My therapist asked, in terms of "doing something," were there other people who might be affected that I might want to reach out to?  "Are any of your friends a suicide risk?"
"Well, according to the messages I've been getting, it's me," I said with a tearful laugh.  Gallows humor.

Thank you to the handful of people who texted me personally during the aftermath.  "Are you okay?" and "How are you doing?" are code for "checking in on you."  And I greatly appreciate it.  One of the major triggers for suicides is...other suicides.  So I know what you were doing, and I appreciate it more than I can adequately say.  You know who are you.

I am not the spokesperson for depression, mental health, and/or suicide attempts.  Not really.  It's a burden I bear relatively quietly; transparency is all good in theory, but I don't do it a lot of it in real life.  But it's here.  It's me.  Hello, my name is Leonard, and I'm mentally ill.

The evening of the 7th a handful of us closest would gather near, drink wine, and read over the statement to be released about your death.  And I cried reading it aloud, but I was so very grateful that it acknowledged everything that had happened.  It needed to be said aloud.

And then we heard the entire story, the process over three days of what had happened.  No gratuitous, gory details; just the facts, ma'am, hard, cold, horrible facts.  I needed to hear them.  I requested to know the details; I needed to know to make sense of it all, and GFB obliged.

There would be more crying; not quite as much drinking as I would have imagined.  And then, exactly one week later, a tree would destroy my house, nearly kill my Unit, and our lives would be uprooted and changed, again, forever.  Was that you?  I often wonder.  You knew how we felt about living in the city.

And another week after that, six of us would get covered in sweat and dirt and dust while completely cleaning out your apartment.
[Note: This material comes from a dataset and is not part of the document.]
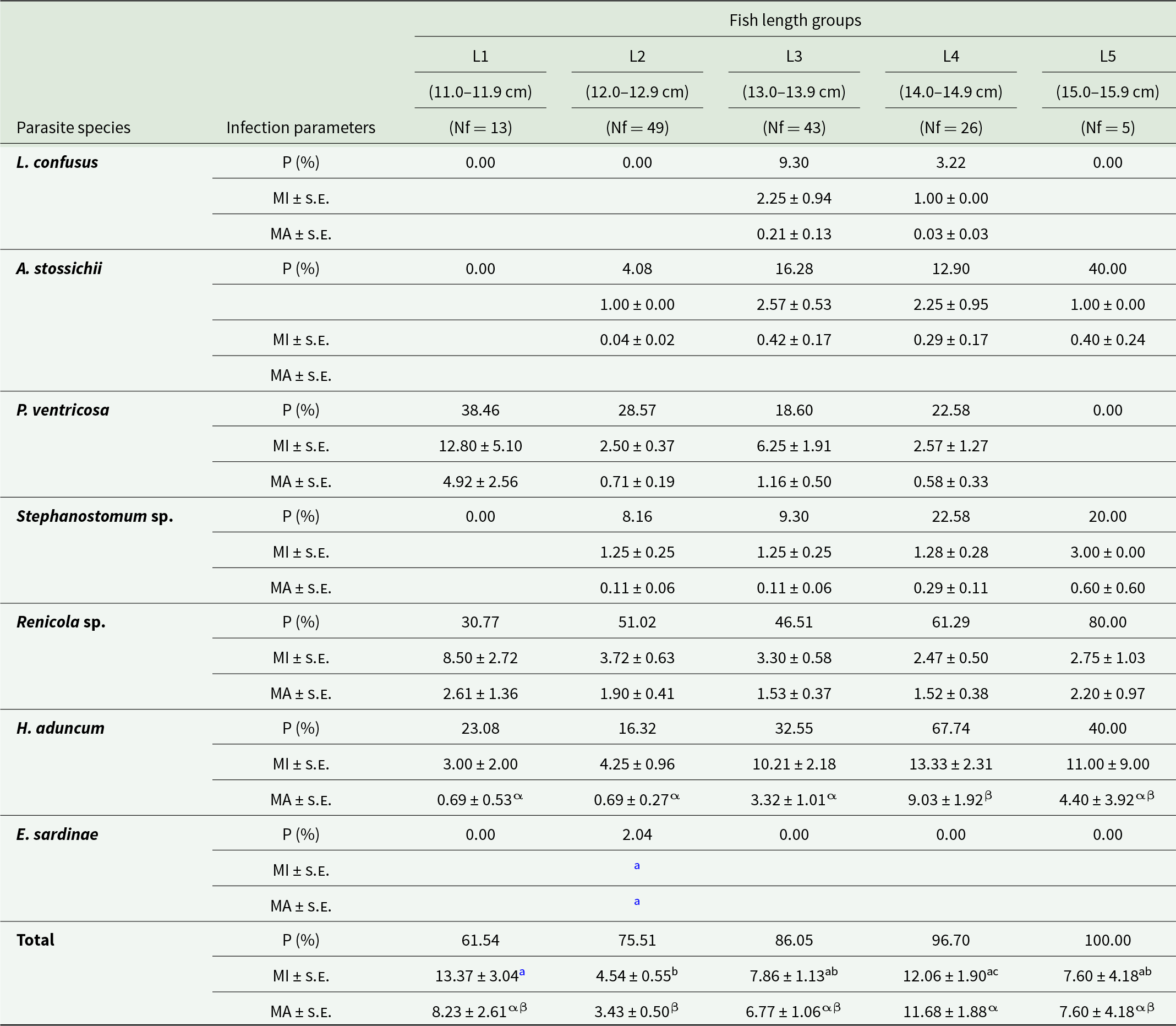Click the L1 column header
1176x1026 pixels.
(x=480, y=56)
Sometimes it's like you're not really gone.  You still show up on m "On This Day" on Facebook:  your posts with jokes about grammar and cats and knitting.  I still remember your last text to me ("Fabulous job tonight, as always!  Thanks for all you do," after last year's theatre crawl).  And I swear, I could have rounded the corner into the office next to the dressing room just the other week and found you there, typing away.  But you weren't.

I said hello to you anyway, just in case.

One year.  525,600 minutes (thanks for counting, Rent!).  I don't have anything profound to say.